То была эпоха послевоенной разрухи. Мне приходилось писать в трудовых анкетах: «консьержка», и никого не интересовало, что происходила я из состоятельной семьи. Порой не было ни денег, ни работы, часто даже нечего было есть. Я брала одну морковку и одну картошку, и из этого варился суп — почему-то он получался очень вкусный. И хлеб покупала весом полегче — черствый. Зато много и беззаботно смеялась. Для меня не существовало ни времени, ни места — я ходила по земле, как лунатик, была «летучей рыбкой» (так меня называл Ремизов).

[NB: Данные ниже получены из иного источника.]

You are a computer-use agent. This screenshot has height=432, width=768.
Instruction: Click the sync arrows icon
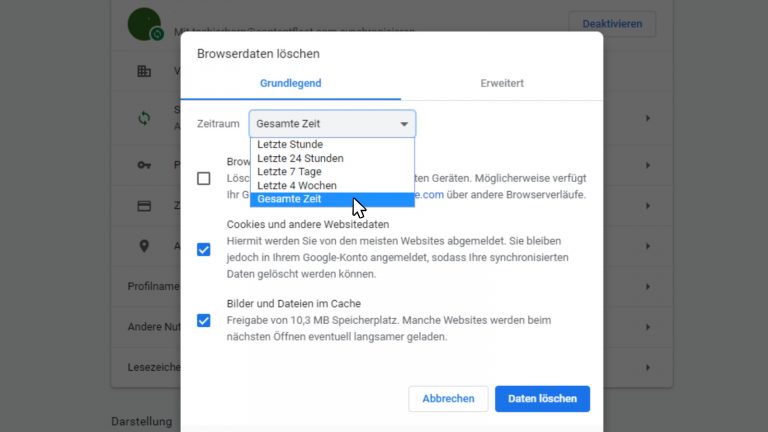[x=144, y=118]
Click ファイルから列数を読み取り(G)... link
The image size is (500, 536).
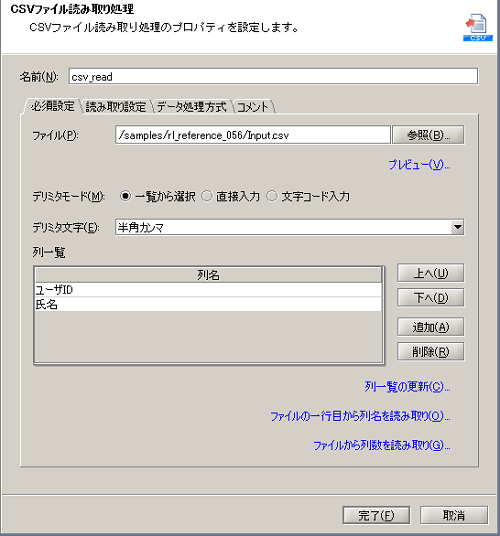pos(382,445)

Чтобы выиграть бесплатный билет в кино, мы держали пари: кто первым дойдет до кинотеатра на одних каблуках, тому и покупают билет; я всегда выигрывала. В кафе заказывали ужин, съедали его как ни в чем не бывало, а потом ухитрялись найти кого-нибудь, кто заплатил бы за нас. Любили ходить на марше-о-пюс — чаще ради забавы, но не менее часто и ради того, чтобы купить себе что-то из одежды. Тогда на парижской толкучке можно было купить и ржавый гвоздь и старенькую, совсем потрепанную шубку за 2–3 франка. Позже, когда в Париж приехала моя сестра, мы покупали такие шубки для матери Поплавского — она их, с нашей помощью, чинила, и так мы зарабатывали себе на жизнь.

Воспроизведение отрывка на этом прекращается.